_Enunciado:_ Reproduza o texto sobre previsões de futuro desde "Mas há um problema" até "no foco hoje?", inclusive, renomeando "happy hour" para "encontro informal".

***** Trecho do documento *****

“Os shoppings centers deixarão de existir, no máximo, em cinco anos”. Ouvi essa frase no ano de 1998 durante uma palestra que consumiu 60 minutos do meu tempo para ensinar o que era B2B e B2C no e-commerce. 20 anos depois, estive em Austin, onde vi o CEO da Waymo, startup do Google para carros autônomos, prometer milhares deles tomando as ruas em dois anos.
Um ano antes, 30 novos shoppings foram inaugurados no Brasil. Há cinco anos, participei de um debate em que fui desafiado pela colega no palco: “Você verá: em três anos deixará de existir qualquer tipo de tela, tudo será vestido, projetado etc”. Muitos foram além prevendo robôs por toda a parte, o fim da profissão de advogado, Marte sendo colonizado, carros voadores e pizzas entrando pela janela penduradas em drones.
O futuro é o mais delicioso e picareta dos conteúdos.
Quando foi mesmo que passamos a viver de futuro?
O futuro é o mais delicioso e picareta dos conteúdos. Delicioso porque fascina, picareta porque jamais precisa ser documentado e raramente é lembrado quando não se concretiza.
O badalado Chris Anderson, então editor da famosa Wired, profetizou na capa da revista em 2010 (sim, 12 anos atrás): The web is dead. Até então, já haviam tentado matar o rádio, o cinema, a televisão, o shopping center e até o e-mail, mas a web? Ele previa que os apps tomariam o lugar da Internet. Anos depois, outra revista anunciou a morte do quê? Dos apps… Sim, haja paciência. Nem um nem outro; aliás, nem o cinema nem o rádio.
Mas há um problema ainda maior por trás dessa brincadeira de gente grande. Todos os anos, a cena se repete nos maiores eventos do mundo, como WebSummit, SXSW, NRF, entre outros. O assunto do momento nos eventos jamais é a segunda de manhã, mas sempre a quinta à noite. Como todos sabem, o empresário está sempre às voltas com a manhã de segunda quando abre a empresa e precisa faturar. A quinta à noite é reservada para o happy hour com colegas e para a baladinha básica que fecha a semana.
O que está no foco hoje?
Os assuntos da moda são metaverso e NFTs. São milhares de horas e gigabytes de conteúdo cujo prazo de validade não ultrapassa três meses. Mas não são apenas os grandes eventos. Entidades de classe chamam os associados para palestras com o marketing do medo: “Se sua empresa não estiver no metaverso, ela morrerá”. E se estiver, provavelmente morrerá de tédio, responderia eu.

***** Dados fornecidos *****

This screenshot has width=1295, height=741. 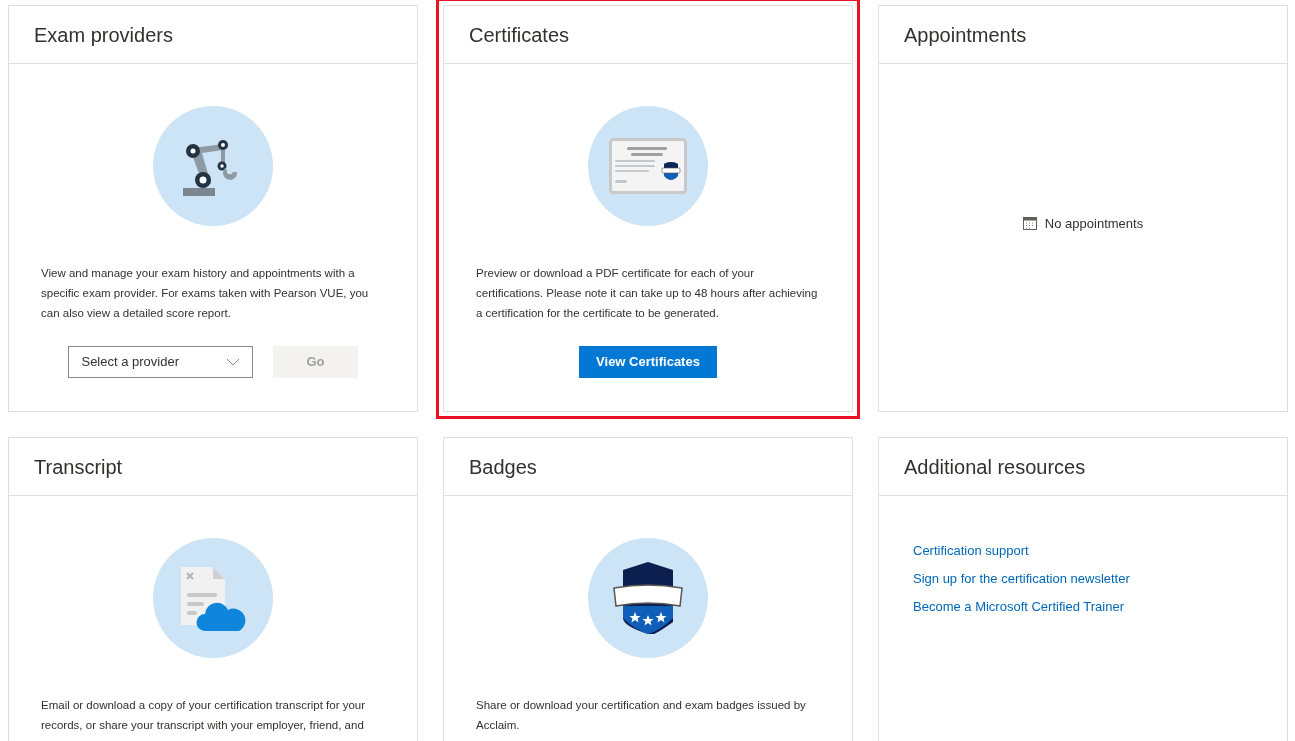 What do you see at coordinates (648, 166) in the screenshot?
I see `certificate-icon` at bounding box center [648, 166].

*****

_Resolução do exercício:_
Mas há um problema ainda maior por trás dessa brincadeira de gente grande. Todos os anos, a cena se repete nos maiores eventos do mundo, como WebSummit, SXSW, NRF, entre outros. O assunto do momento nos eventos jamais é a segunda de manhã, mas sempre a quinta à noite. Como todos sabem, o empresário está sempre às voltas com a manhã de segunda quando abre a empresa e precisa faturar. A quinta à noite é reservada para o encontro informal com colegas e para a baladinha básica que fecha a semana.
O que está no foco hoje?